Perhaps it's a bit optimistic of me to put Bigelow's victory in a list of moments that changed the Oscars forever, considering no other woman has even been nominated for Best Director in the six years since her win (although several have gotten close, most notably Selma's Ava DuVernay). With the Oscars, change is slow when it comes at all, but I hope that one day, we'll look back on Bigelow's win as an early turning point in the Academy's recognition of female filmmakers.
11. Best Picture Gets Preferential Treatment (2010)
No single change in contemporary Academy history has had as big of an effect on the way the Oscar game is played than the recent expansion of the Best Picture field from five to 10 nominees, and the switch from a simple plurality vote to a complex preferential ballot system that came with it. Of course, the Best Picture category only stayed at a firm 10 slots for two years before being altered once again to a flexible number of five to 10 nominees depending on the percentage of films that receive first-place votes (resulting in either eight or nine nominees in all five years since). But the preferential ballot has stayed the same throughout.
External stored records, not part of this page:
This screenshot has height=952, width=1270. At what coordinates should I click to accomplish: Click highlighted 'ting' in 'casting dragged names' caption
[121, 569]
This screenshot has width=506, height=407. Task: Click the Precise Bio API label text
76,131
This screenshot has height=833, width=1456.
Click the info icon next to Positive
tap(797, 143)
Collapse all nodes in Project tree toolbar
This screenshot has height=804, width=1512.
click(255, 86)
What does that mean? An explanation of the preferential ballot system itself would be lengthy and tedious, but in essence it's a system that's designed to arrive a consensus pick the maximum number of people will be happy with. Take this year for example: with eight nominees, any one film would only have to surpass 12.5 percent of the vote to win Best Picture. But even if 13 percent of voters loved that movie, that could still mean that 87 percent of the Academy hated it. In the preferential system, instead of everyone simply picking their single favorite film, they rank their top five nominees in order of preference. These ranked ballots are then parceled out in an elaborate shell game until one film has more than 50 percent of the vote. This means that it's just as important that a film receive a plethora of #2 and #3 votes as #1s; basically, a winner has to be liked by everyone, not just loved by some and loathed by others.
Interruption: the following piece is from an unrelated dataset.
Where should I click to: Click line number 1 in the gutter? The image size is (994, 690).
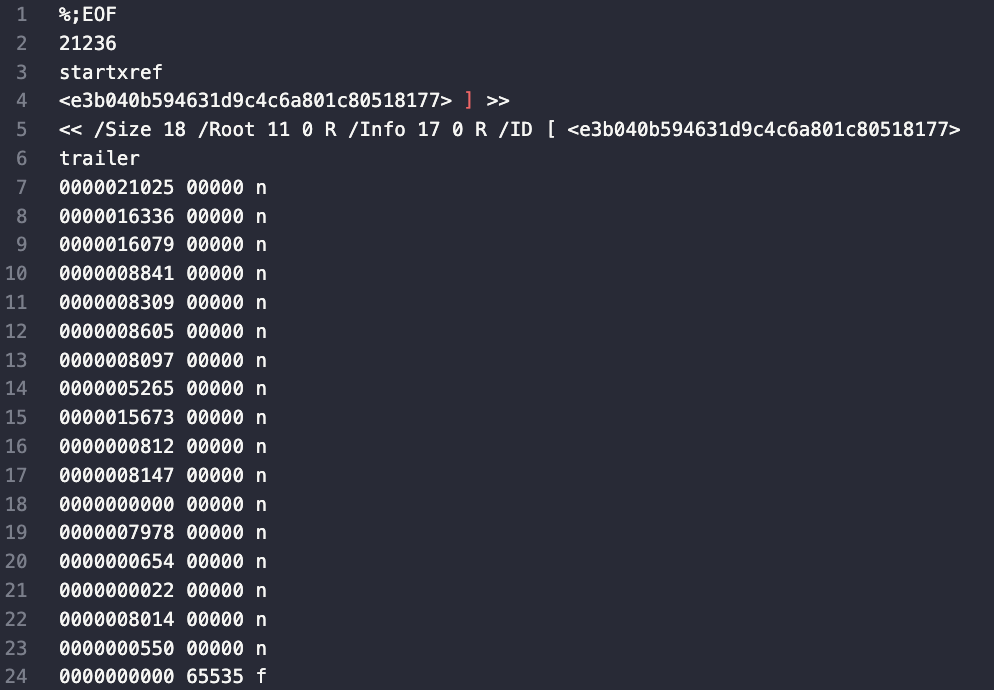22,15
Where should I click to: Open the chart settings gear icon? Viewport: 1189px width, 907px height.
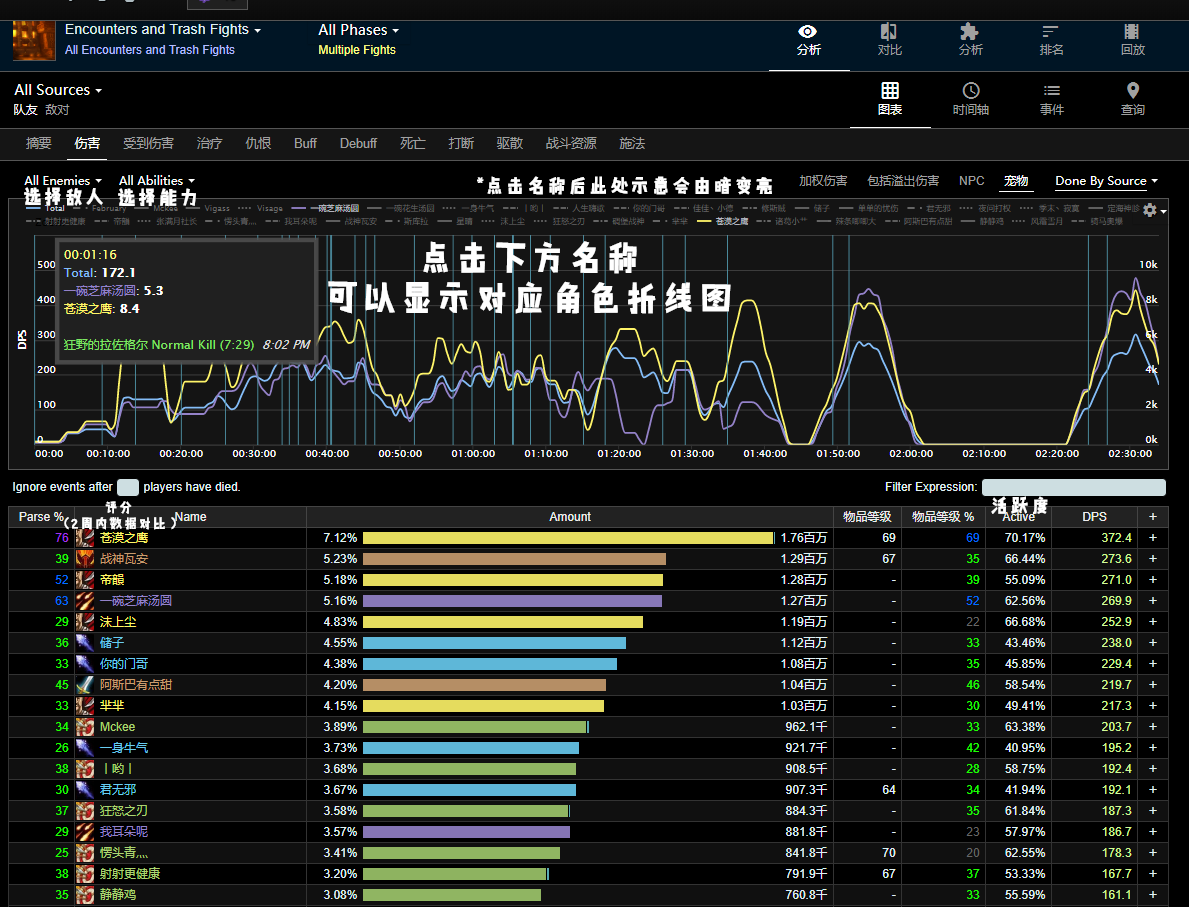point(1150,210)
The only other awards body in the industry that awards Best Picture by this complex system is the Producers Guild, which adopted it the same year as the Oscars. Since that change, the PGA has correctly predicted the eventual Best Picture winner 100 percent of the time. This year's PGA winner? Financial crisis dramedy The Big Short. Does that mean we already know our Best Picture winner? Or will this be the year that the PGA's eight-year streak finally ends? We won't find out until the envelope is opened on Sunday night… but whatever the result, the preferential ballot system has changed the way Oscar prognosticators make predictions forever.